**AIM OF THE EXERCISE:**
Go over the records and count each line that has the string "computer". Give the number and nothing else.

[Stored data entries]
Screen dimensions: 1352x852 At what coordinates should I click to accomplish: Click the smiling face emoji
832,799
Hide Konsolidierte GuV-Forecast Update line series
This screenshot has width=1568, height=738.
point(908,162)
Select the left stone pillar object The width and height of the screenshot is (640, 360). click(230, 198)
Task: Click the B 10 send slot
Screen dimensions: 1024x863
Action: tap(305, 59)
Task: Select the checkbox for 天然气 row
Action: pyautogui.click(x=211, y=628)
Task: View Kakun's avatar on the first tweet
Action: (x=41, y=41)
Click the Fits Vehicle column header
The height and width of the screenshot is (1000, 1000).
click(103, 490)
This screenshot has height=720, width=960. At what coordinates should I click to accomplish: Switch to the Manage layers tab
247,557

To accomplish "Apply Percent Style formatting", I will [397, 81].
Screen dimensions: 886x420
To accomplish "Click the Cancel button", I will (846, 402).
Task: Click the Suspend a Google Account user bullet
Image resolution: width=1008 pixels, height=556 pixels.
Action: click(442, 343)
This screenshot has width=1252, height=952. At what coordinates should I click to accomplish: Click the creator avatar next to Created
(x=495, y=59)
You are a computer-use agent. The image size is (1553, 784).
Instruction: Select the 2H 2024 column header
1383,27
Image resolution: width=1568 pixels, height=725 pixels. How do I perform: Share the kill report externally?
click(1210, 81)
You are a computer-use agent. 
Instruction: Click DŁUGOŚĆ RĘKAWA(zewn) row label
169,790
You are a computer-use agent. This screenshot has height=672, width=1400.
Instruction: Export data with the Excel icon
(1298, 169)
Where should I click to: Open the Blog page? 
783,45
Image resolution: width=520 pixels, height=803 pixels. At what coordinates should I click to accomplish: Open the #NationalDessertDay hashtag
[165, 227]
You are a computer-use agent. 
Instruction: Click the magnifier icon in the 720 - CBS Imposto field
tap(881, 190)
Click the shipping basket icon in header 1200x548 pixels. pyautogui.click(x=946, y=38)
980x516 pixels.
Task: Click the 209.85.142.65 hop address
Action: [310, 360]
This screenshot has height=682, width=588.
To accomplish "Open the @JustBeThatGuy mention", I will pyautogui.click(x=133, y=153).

**OUTPUT BELOW:**
4